- _To do_
Count the lines in the listing below that contain the word "beside", matching case exactly. Reply with the number only.

- _Item position listing_
•••

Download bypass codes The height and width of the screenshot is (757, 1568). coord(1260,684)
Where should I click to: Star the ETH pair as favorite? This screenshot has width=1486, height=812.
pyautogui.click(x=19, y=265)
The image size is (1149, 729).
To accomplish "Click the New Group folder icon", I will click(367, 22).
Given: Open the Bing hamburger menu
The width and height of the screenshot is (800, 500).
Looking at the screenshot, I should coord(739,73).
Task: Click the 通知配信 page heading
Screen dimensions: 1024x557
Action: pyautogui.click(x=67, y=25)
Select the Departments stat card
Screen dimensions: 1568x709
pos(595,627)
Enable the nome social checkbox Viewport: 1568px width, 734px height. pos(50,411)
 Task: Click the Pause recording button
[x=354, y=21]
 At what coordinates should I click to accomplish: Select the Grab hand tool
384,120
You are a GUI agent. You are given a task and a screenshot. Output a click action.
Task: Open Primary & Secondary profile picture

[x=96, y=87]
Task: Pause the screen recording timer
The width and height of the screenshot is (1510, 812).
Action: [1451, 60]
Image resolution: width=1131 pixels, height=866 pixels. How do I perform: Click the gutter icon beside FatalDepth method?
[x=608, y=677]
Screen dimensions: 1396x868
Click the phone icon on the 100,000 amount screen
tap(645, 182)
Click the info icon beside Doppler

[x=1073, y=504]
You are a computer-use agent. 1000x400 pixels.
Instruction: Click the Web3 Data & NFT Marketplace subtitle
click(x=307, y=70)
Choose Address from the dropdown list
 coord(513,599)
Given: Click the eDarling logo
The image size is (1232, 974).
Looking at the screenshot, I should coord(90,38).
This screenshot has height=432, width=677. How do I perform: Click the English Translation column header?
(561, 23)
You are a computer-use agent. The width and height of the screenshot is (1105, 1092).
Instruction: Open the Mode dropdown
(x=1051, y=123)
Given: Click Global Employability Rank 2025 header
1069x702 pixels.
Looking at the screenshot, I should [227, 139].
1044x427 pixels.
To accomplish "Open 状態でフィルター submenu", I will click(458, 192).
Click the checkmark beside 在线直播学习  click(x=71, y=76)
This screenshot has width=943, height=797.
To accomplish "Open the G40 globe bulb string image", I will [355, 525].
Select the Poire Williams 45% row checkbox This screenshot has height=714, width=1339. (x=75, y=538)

•••

- _Task output_
3